Todos estuvimos de acuerdo. Y sabíamos que su tío, el rabino, sin duda se lo contaría todo.
13
No fuimos a trabajar al día siguiente. Era una fiesta, una celebración en acción de gracias al Señor por la decisión del gobernador, y quienes tenían ganas de beber lo hicieron, pero la mayoría de la gente iba de casa en casa para hablar sobre el gran acontecimiento, que para algunos era un triunfo del pueblo, para otros la humillación del gobernador, y para los más ancianos sencillamente la voluntad de Dios.
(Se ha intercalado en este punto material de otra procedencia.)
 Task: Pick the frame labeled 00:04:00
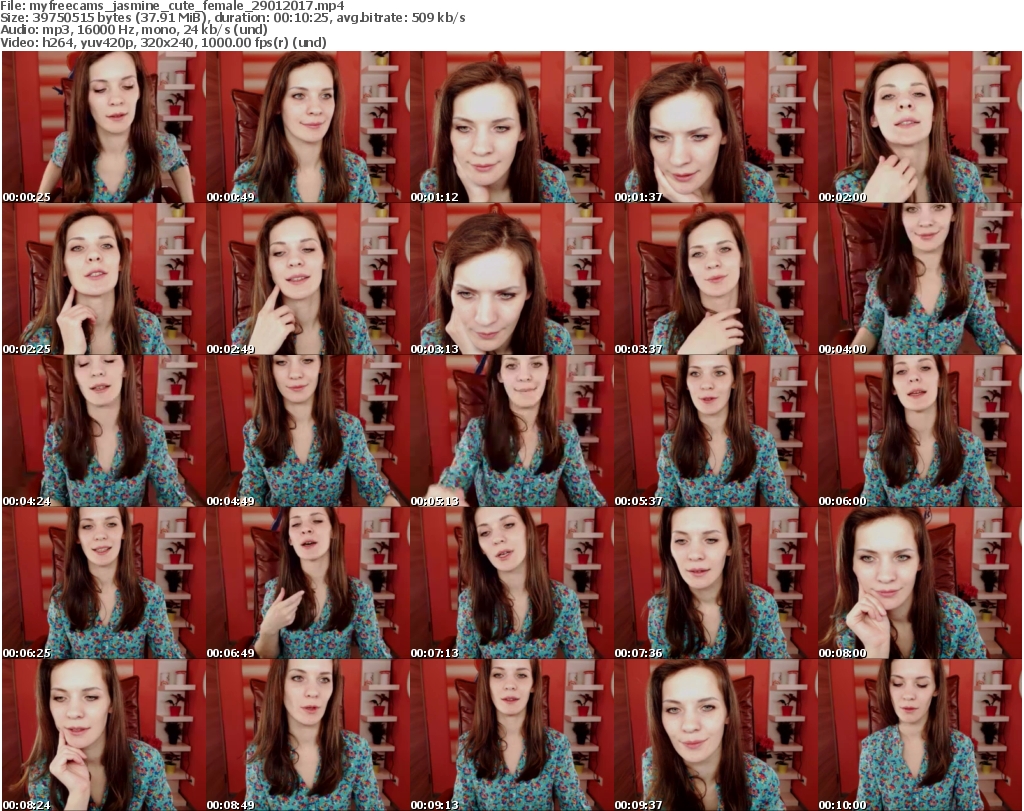click(x=919, y=279)
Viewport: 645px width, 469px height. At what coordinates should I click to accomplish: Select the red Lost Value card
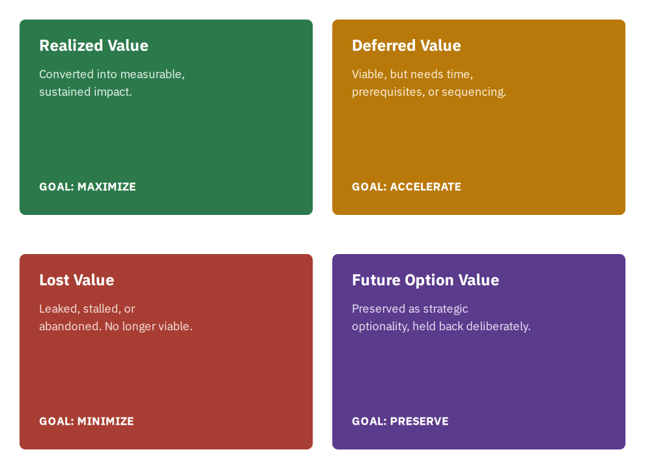166,352
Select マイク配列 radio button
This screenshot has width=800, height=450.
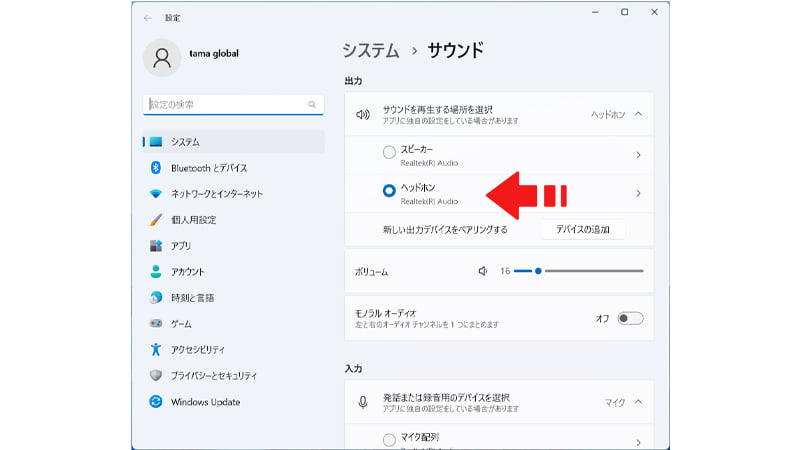point(389,440)
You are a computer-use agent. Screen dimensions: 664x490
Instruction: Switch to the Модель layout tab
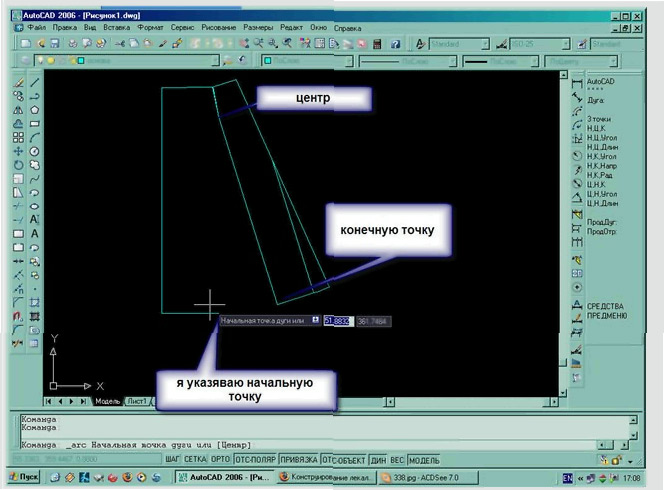point(107,401)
Santiago, como no podía quedarse quieto, barrió los establos y el patio dos veces, y yo, incapaz de quedarme quieto si Santiago no se estaba quieto, fui a traer agua y dar de comer a los burros, me dediqué a arrancar las malas hierbas del huerto, y volví pensando que era preferible no decir nada de la cosecha que la sequía estaba echando a perder. Miré el cielo sereno y decidí ir a Cana.
Desde luego, no era un día para apremiar a Hananel ni para hacer gestiones en favor de nadie. Su amado nieto había vuelto a casa, y sin duda querría que le dejaran disfrutar de la ocasión y dar las gracias a Dios por ello.
Pero yo no podía esperar. Hiciera lo que hiciera, fuera a donde fuera, no veía otra cosa que a Abigail en su cuarto oscuro. Veía a Abigail tendida en el suelo, y a veces también sus ojos apagados.
La población de Cana, mucho más pequeña que Nazaret, parecía también llena de celebraciones bulliciosas, y yo pasé desapercibido entre corros de hombres que bebían y charlaban, e incluso de familias reunidas para almorzar sobre la hierba reseca y bajo los árboles. El viento no resultaba molesto, y de todas formas la gente parecía haber olvidado la sequía; habían logrado una gran victoria contra algo que temían aún más.